Amish Farming Draws Rare Government Scrutiny

salvelinusfontinalis wrote:
P.S.
I do wish they would help pay for the roads though. :)

Boy, you're not kidding! The state just paved one of the roads near my house that was a virtual goatpath before. It is now widened with a fresh coat of blacktop and shoulders. Unfortunately, I know it won't stay this nice because of the number of farm vehicles and Amish buggies that travel it. I'm already seeing groove marks from the buggies. It's Musser Road which parallels Donegal Creek towards the headwaters which I'm sure you're familiar with.

Yeah, their buggies do more damage to a road than any conventional vehicle could ever do!
 
Are the environmental rules any different for Amish than for other people? If so, what are examples of this?

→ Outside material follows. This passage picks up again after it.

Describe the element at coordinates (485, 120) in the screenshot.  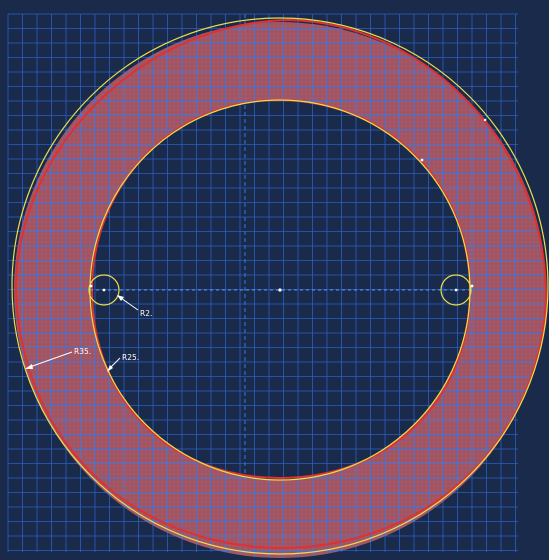
I see `outer-arc-point` at that location.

No. No they are not. The environmental rules and regulations are more stringent and more enthusiastically enforced for larger farms than smaller farms. However it has nothing to do with Amish versus English farms. I am personally and intimately aware of the differences between small and large farm environmental compliance regulations. When we reorganized our 66,000 chicken and 800 cattle farms we chose divided our entity into two separate LLC's. One for land holding and large machinery, the other for operations. Over the last ten years we have acquired 11 additional farms. We combine all land and large machinery assets into one LLC, however operations are kept at a "local" level with the original farm families continuing operations. This allows operations environmental compliance to be held to a small farm standard. If more details are needed in the differences between the two are needed I am can certainly find out. One inspection that I know that is more relaxed for small farms is waste containment system inspections. This is very problematic in my opinion, particularly in hog waste lagoons.
 
I'm already seeing groove marks from the buggies. It's Musser Road which parallels Donegal Creek towards the headwaters which I'm sure you're familiar with.

Yeah, their buggies do more damage to a road than any conventional vehicle could ever do!

That I agree with completely. Especially the "modern" Amish and Mennonites who are using tractors and mechanical farm equipment with METAL TIRES!!!!!
 
More: http://articles.lancasteronline.com/local/4/260119
 
Calvin Keene, an English farmer who is a Bart Township supervisor, has this warning for regulators: "Everybody knows you're never going to sell anything in the southern end if you're going to force it."

Last line from the above linked article. That township should be so proud of it's elected official.
 
I think that 500k should be used for a much larger beast, namely, monitoring flack fluid entering the bay and these farm streams. Some local neighbors should befriend the Amish, and print some information for them from the computer.

"Green" "meetings" with "consulting firms" just rubs me the wrong way.
 
Farming practices in general are the problem, not just Amish Farms. No till farming will help as would going organic. There is a much higher demand now for organic fruit and vegies than there ever has been and PA Farmers can change over and become profitable by changing over. All the grocery store now have organic products.